Answer by RedemptiveMath(80)   (Show Source):
You can put this solution on YOUR website! 1. √15v * √3b
When multiplying radicals, we want to multiply everything underneath the radicals together and keep them under the radical. We multiply whole numbers together and we multiply the radicals together. So,
√15v * √3b
√(15v*3b) (multiply everything under radicals)
√45bv (keeping everything under the radical).
Now we need to simplify the number underneath the radical. 45 can be written as a product of 9 * 5, which 9 can be square rooted to get 3 outside of the radical. In other words,
√45bv
√[(9)(5)(bv)] (9*5*bv = 45bv, so we can write it this way)

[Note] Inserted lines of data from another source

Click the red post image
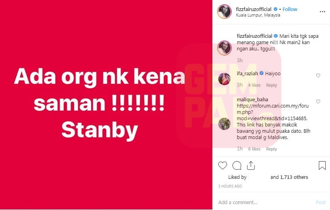Screen dimensions: 330x210 (x=106, y=104)
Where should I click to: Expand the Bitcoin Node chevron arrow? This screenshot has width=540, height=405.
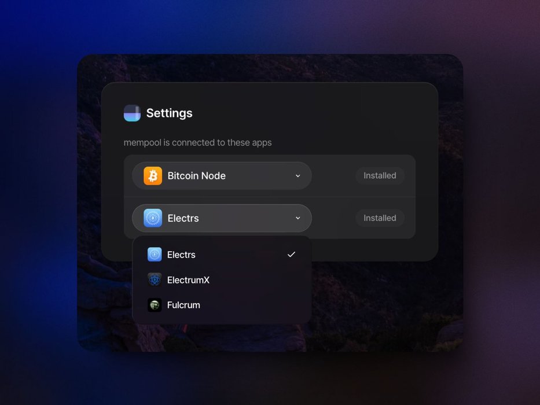tap(298, 176)
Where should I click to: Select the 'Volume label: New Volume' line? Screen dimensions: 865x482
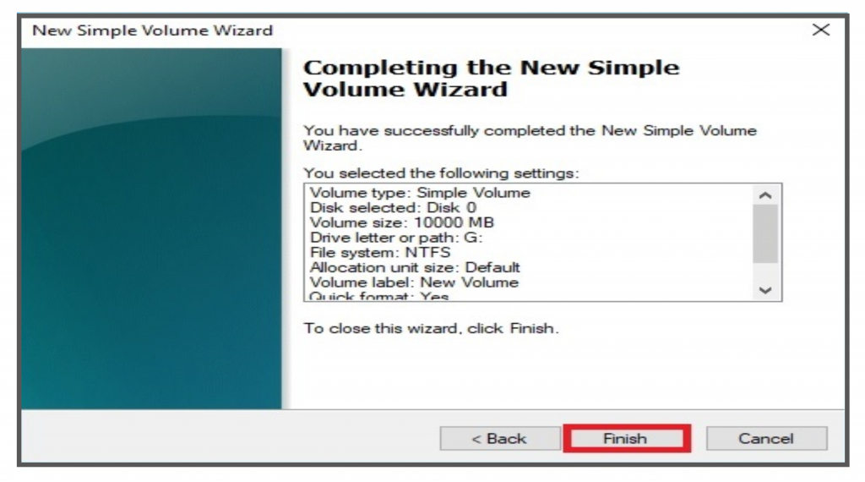click(x=414, y=282)
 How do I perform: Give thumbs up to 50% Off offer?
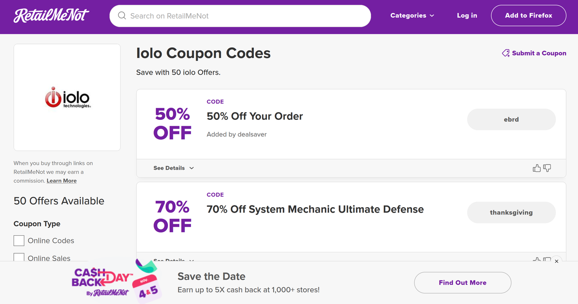tap(536, 168)
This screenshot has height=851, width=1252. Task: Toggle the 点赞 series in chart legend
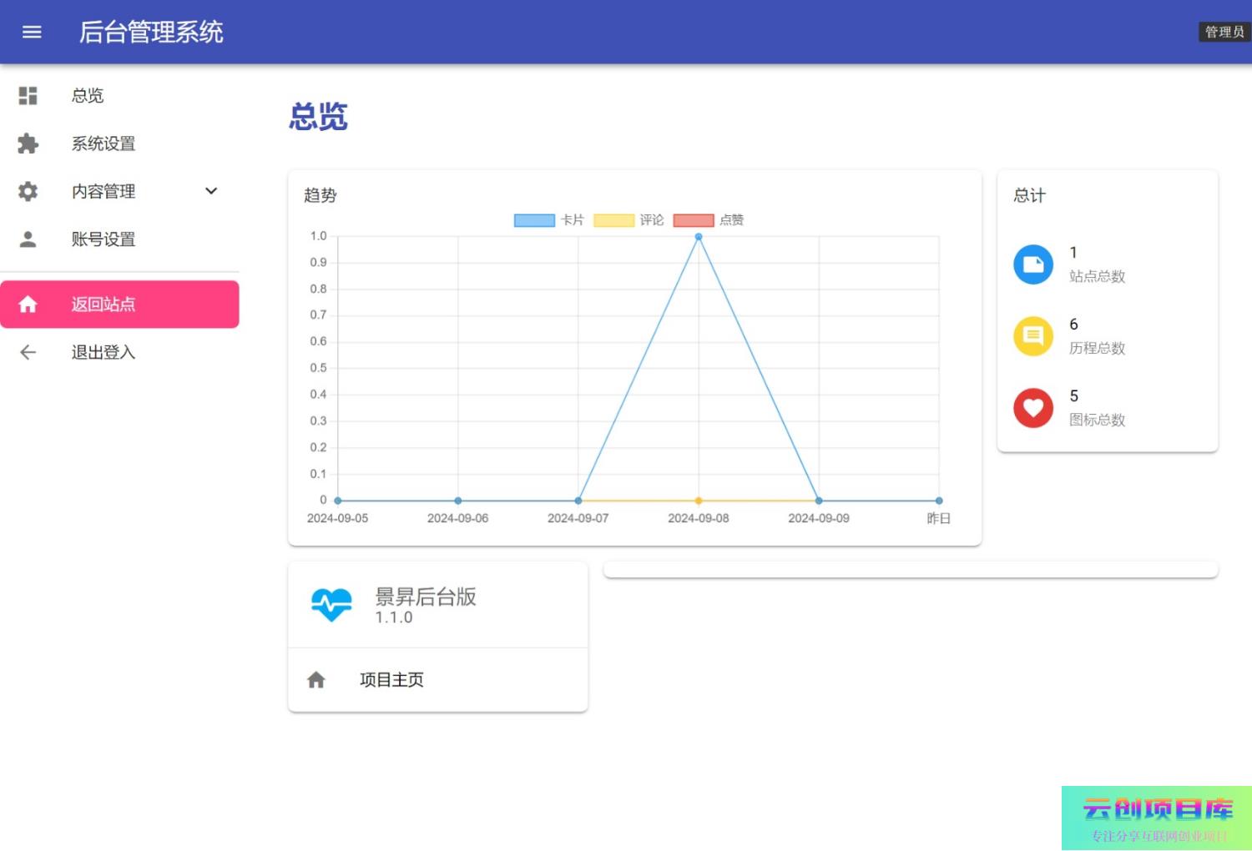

3√5bv (we can take the square root of any factor of a number that is already underneath a radical as long as it is not a decimal).
The simplified answer is 3√5bv. This answer is equivalent to √45bv and gives the same answer no matter what b and v equal (as long as they remain the same in both expressions). The factor 9 of 45 can be square rooted and brought outside of the radical by multiplication/radical rules. The 5 can't be square rooted into a whole number, so it remains under the radical. B and v remain underneath the radical because they do not have a square sign on them. Variables must have a square sign on them to be brought out from the radical. To check whether or not 3√5bv is the equivalent form of √45bv, we can square 3√5bv and see if equals 45bv (not worrying about the radical). That is,
(3√5bv)^2
(3√5bv)(3√5bv) (definition of squaring terms)
(3*3)(√5bv*√5bv) (multiply whole numbers together and radicals together)
9(√5bv)^2 (definition of squaring terms)
9(5bv) (square signs cancel out radicals)
45bv (multiplication).
Since the square of 3√5bv equals 45bv, and the square of √45bv equals 45bv, 3√5bv and √45bv must be equivalent. The first is just the simplified version of the latter.
2. √5(2√10 + √2x)
Here we have distributive property to worry about. The rules still stay the same. So,
√5(2√10 + √2x)
√5(2√10) + √5(√2x) (distributive property)
2(√5*√10) + (√5*√2x) (multiplying radicals)
2(√50) + (√10x) (multiplying everything under radicals)
2√50 + √10x (remove parentheses won't change expression in this case)
2√(25*2) + √10x (50 can be written as a product of 25 and 2)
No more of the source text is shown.